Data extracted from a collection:
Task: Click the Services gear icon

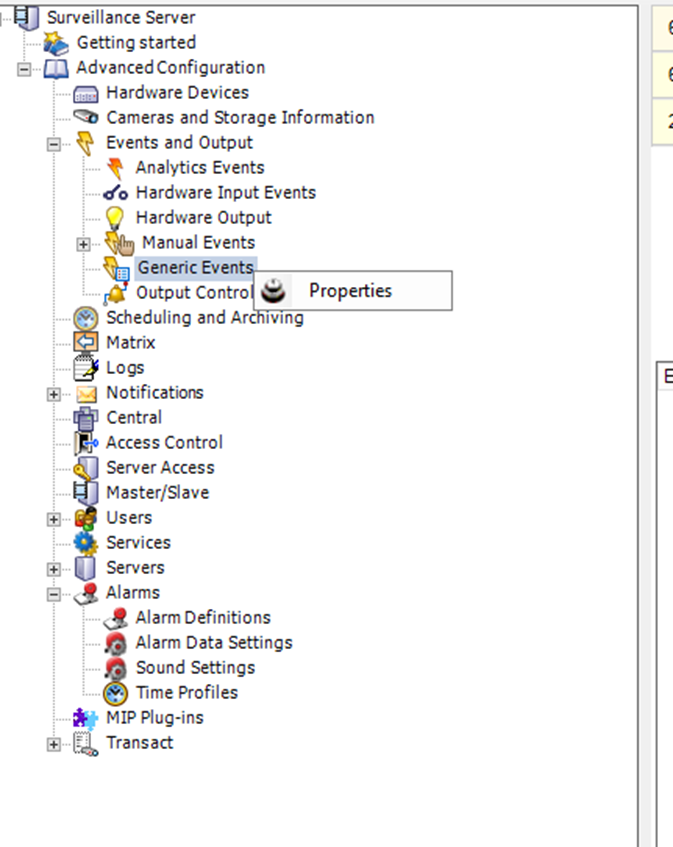Action: point(87,543)
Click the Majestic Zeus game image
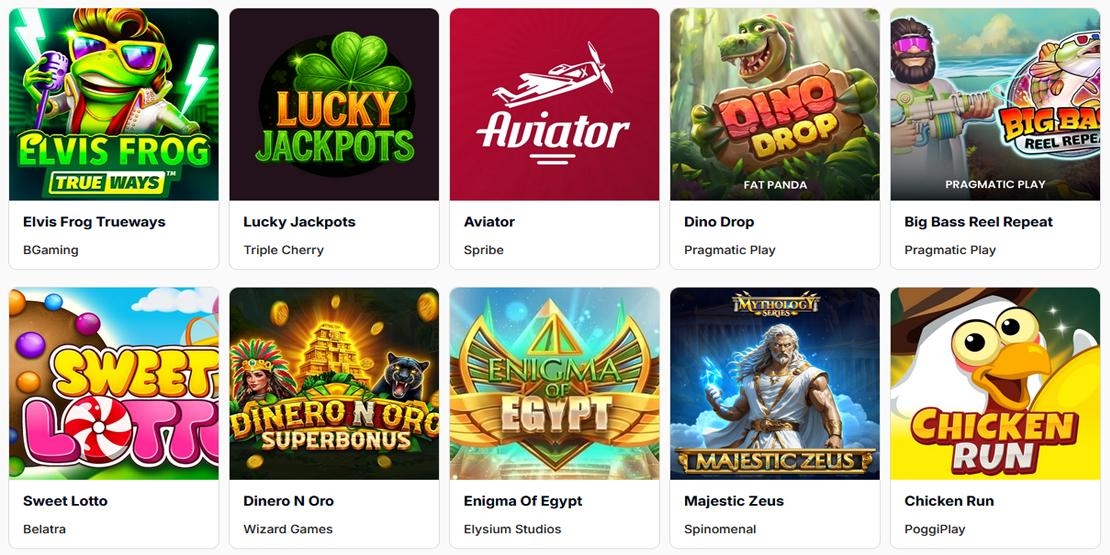This screenshot has width=1110, height=555. point(775,384)
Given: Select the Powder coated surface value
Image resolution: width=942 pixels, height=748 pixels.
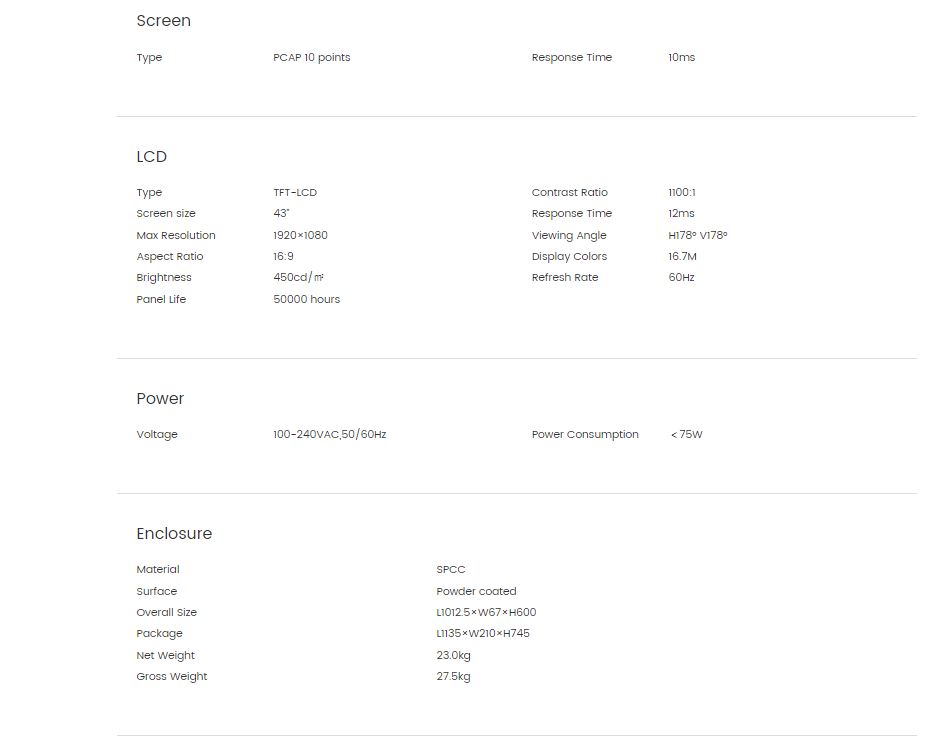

■ WHAT YOU NEED TO DO: Each line above should be output exactly, apart from the pictures.

■ THE ANSWER:
Task: Click the Services gear icon

Action: point(87,543)
Click the Majestic Zeus game image
This screenshot has width=1110, height=555. point(775,384)
Given: Select the Powder coated surface value
Image resolution: width=942 pixels, height=748 pixels.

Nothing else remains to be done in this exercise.